This is nothing we don’t already know. The Supreme Court has always been a political entity, and this iteration is proving more ideological — more activist — than its predecessors by orders of magnitude. The Court’s legitimacy — already strained from the ruthless tactics Mitch McConnell employed to get Amy Coney Barrett and Neil Gorsuch onto the bench and the shamelessness Republicans displayed during the Brett Kavanaugh hearings — reached its breaking point.

That was before we knew that Ginni Thomas, the wife of Justice Clarence Thomas (pictured above), is a fucking nutjob. And not just any fucking nutjob, but a fucking nutjob connected to the Trump administration as it plotted a coup.

Last Thursday, the Washington Post and CBS News reported that they had obtained 29 text messages from Ginni Thomas to White House chief of staff Mark Meadows in the days after the 2020 election: “The majority knows Biden and the Left is attempting the greatest Heist of our History,” she told him.

“This is a fight of good versus evil,” Meadows, one of the most powerful men on the planet, said a few weeks later. “Evil always looks like the victor until the King of Kings triumphs.”

Ginni, who went to the Jan. 6 “Stop the Steal” rally that preceded the Capitol insurrection, also sent Meadows QAnon classics — “Watermarked ballots in over 12 states have been part of a huge Trump & military white hat sting operation in 12 key battleground states” — and paranoid hallucinations: “Biden crime family & ballot fraud co-conspirators (elected officials, bureaucrats, social media censorship mongers, fake stream media reporters, etc) are being arrested & detained for ballot fraud right now & over coming days, & will be living in barges off GITMO to face military tribunals for sedition.”

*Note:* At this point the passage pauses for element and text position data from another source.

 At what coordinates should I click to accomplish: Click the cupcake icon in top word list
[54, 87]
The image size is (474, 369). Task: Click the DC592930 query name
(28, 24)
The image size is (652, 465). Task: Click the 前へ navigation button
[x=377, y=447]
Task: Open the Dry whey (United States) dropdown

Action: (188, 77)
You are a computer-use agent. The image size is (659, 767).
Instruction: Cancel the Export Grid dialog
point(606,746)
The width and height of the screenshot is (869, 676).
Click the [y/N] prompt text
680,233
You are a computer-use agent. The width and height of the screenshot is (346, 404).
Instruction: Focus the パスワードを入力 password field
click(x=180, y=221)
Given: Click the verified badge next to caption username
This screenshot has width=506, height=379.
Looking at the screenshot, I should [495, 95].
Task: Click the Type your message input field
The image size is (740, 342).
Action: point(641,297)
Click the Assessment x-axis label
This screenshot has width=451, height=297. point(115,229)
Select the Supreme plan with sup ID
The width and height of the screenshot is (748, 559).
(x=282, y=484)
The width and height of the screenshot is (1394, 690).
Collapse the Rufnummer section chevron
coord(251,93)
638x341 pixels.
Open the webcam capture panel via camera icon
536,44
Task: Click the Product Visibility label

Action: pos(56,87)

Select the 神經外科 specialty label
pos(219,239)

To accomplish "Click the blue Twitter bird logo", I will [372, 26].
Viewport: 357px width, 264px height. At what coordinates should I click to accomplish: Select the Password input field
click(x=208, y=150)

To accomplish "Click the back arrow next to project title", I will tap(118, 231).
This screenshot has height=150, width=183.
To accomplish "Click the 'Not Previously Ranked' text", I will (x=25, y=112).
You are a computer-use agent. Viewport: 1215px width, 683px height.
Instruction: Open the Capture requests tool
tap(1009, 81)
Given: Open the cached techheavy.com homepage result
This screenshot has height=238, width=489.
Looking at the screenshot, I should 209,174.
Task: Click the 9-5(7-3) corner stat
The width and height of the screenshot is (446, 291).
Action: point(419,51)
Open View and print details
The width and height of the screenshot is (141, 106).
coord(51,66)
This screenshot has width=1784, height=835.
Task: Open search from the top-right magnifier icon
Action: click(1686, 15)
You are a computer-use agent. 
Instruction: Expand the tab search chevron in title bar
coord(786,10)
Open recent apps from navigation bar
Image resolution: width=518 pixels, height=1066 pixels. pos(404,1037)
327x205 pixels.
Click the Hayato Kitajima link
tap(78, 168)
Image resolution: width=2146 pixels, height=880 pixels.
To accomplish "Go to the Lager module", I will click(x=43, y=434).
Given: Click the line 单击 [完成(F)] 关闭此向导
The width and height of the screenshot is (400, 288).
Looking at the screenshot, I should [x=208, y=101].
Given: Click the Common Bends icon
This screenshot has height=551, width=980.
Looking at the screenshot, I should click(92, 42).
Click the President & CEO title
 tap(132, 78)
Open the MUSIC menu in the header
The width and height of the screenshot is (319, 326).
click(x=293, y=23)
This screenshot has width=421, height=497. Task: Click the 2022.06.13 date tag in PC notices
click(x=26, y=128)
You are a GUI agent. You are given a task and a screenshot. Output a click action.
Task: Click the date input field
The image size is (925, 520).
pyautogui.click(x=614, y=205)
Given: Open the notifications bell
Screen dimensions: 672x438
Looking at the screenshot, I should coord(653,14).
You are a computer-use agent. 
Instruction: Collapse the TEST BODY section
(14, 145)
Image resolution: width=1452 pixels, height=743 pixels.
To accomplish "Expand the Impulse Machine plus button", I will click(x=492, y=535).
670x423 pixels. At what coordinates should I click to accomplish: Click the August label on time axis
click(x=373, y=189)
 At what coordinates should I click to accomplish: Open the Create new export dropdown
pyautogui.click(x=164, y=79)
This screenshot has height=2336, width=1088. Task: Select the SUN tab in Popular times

Worth mentioning: While the wife of a right-wing Supreme Court justice was texting the White House chief of staff whatever she saw in Hell’s Chatroom, the White House was telegraphing plans to take its election-fraud fantasy to the Supreme Court. Also worth mentioning: Thomas was the only justice who objected to giving the Jan. 6 committee access to Donald Trump’s White House records, which might have contained communications from his wife to White House officials.

To recap, then: The wife of a Supreme Court justice, who apparently belongs in a rubber room, pleaded with the president’s top aide to illegally overturn an election, and that justice tried to stop those communications from becoming public. Top Republicans — including House Majority Leader Kevin McCarthy — say there’s no need for Justice Thomas to recuse himself even from Jan. 6 cases, let alone resign in ignominy.

Keep this in mind when you watch Ted Cruz and Josh Hawley and Lindsey Graham beat their chests because Ketanji Brown Jackson didn’t personally castrate an 18-year-old who watched kiddie porn, or berate her for having — in the words of Thom Tillis — “a level of empathy … that some could view as maybe beyond what some of us would be comfortable with,” or spit Fox News sound bites on abortion, critical race theory and transgender athletes.

None of this is serious. These aren’t serious people, and they don’t care if the public views the Court as illegitimate.

So what if Americans think the justices are a bunch of political hacks, so long as they’re their hacks?